TASK GOAL:
Copy the lines word for word, starting with the line that contains "I will pos(197,504)." and continuing through the final line.

=== RECORDS FOR THIS TASK ===

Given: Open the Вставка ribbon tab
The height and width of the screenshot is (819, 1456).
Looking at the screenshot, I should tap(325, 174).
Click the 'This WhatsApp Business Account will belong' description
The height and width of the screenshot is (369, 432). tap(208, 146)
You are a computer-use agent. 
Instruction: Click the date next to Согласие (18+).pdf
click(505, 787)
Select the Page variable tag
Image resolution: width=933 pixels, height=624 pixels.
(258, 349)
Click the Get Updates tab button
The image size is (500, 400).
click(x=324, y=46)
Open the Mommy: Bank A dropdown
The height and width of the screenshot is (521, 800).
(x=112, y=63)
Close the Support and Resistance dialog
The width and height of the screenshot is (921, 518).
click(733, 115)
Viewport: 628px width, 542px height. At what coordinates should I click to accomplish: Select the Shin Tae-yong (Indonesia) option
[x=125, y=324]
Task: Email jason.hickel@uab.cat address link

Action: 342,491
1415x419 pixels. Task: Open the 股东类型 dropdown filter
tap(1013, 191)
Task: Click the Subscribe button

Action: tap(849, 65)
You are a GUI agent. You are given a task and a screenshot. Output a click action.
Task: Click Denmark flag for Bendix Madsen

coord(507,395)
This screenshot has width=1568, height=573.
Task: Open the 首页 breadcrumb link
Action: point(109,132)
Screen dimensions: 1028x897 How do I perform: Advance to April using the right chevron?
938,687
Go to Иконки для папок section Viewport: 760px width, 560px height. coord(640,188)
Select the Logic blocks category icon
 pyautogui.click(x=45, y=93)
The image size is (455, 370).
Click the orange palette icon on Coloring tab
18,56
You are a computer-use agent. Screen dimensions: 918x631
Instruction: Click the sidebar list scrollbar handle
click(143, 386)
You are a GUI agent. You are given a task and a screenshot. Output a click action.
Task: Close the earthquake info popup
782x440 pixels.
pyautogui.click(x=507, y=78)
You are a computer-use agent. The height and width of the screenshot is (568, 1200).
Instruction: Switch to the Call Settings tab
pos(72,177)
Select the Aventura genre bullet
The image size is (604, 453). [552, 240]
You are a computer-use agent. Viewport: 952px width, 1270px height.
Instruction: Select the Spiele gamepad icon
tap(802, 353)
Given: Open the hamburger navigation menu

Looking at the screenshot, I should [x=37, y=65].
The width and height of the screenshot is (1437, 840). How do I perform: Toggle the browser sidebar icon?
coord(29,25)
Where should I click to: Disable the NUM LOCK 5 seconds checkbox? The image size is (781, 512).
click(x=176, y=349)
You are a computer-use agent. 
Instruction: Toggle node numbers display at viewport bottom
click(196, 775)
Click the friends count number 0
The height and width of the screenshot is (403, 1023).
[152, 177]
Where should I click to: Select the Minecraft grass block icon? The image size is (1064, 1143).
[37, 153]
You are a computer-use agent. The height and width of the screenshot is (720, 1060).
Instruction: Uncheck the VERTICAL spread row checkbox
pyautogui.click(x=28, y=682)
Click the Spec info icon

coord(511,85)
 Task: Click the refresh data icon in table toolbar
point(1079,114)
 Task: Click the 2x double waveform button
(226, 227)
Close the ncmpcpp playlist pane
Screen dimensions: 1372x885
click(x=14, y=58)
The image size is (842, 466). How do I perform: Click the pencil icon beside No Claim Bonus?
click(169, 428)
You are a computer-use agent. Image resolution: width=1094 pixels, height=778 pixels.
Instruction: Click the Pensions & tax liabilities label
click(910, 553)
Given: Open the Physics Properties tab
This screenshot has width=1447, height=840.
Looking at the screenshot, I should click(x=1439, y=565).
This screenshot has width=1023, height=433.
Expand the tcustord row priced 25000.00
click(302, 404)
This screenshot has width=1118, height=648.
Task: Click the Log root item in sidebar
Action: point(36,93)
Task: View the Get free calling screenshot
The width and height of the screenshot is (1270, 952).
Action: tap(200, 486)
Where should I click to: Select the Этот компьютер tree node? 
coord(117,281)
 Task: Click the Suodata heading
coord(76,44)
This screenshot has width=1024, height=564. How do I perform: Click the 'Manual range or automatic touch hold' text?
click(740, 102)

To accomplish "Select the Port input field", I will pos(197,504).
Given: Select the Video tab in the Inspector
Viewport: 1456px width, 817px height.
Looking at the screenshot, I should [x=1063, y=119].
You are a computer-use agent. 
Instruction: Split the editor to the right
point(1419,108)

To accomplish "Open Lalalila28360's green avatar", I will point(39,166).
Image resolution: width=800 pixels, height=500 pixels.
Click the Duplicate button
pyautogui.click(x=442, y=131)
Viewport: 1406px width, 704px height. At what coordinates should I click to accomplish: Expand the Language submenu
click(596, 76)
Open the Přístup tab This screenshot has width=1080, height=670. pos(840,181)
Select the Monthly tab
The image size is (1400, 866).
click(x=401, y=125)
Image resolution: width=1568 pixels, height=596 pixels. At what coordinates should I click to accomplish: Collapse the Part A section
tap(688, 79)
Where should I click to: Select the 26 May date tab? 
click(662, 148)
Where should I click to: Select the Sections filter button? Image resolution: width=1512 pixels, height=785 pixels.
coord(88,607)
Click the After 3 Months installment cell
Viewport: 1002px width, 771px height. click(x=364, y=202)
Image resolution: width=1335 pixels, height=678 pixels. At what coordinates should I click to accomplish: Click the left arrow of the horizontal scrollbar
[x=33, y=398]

===

ANSWER TO THIS TASK:
To accomplish "Select the Port input field", I will pos(197,504).
Given: Select the Video tab in the Inspector
Viewport: 1456px width, 817px height.
Looking at the screenshot, I should [x=1063, y=119].
You are a computer-use agent. 
Instruction: Split the editor to the right
point(1419,108)

To accomplish "Open Lalalila28360's green avatar", I will point(39,166).
Image resolution: width=800 pixels, height=500 pixels.
Click the Duplicate button
pyautogui.click(x=442, y=131)
Viewport: 1406px width, 704px height. At what coordinates should I click to accomplish: Expand the Language submenu
click(596, 76)
Open the Přístup tab This screenshot has width=1080, height=670. pos(840,181)
Select the Monthly tab
The image size is (1400, 866).
click(x=401, y=125)
Image resolution: width=1568 pixels, height=596 pixels. At what coordinates should I click to accomplish: Collapse the Part A section
tap(688, 79)
Where should I click to: Select the 26 May date tab? 
click(662, 148)
Where should I click to: Select the Sections filter button? Image resolution: width=1512 pixels, height=785 pixels.
coord(88,607)
Click the After 3 Months installment cell
Viewport: 1002px width, 771px height. click(x=364, y=202)
Image resolution: width=1335 pixels, height=678 pixels. At what coordinates should I click to accomplish: Click the left arrow of the horizontal scrollbar
[x=33, y=398]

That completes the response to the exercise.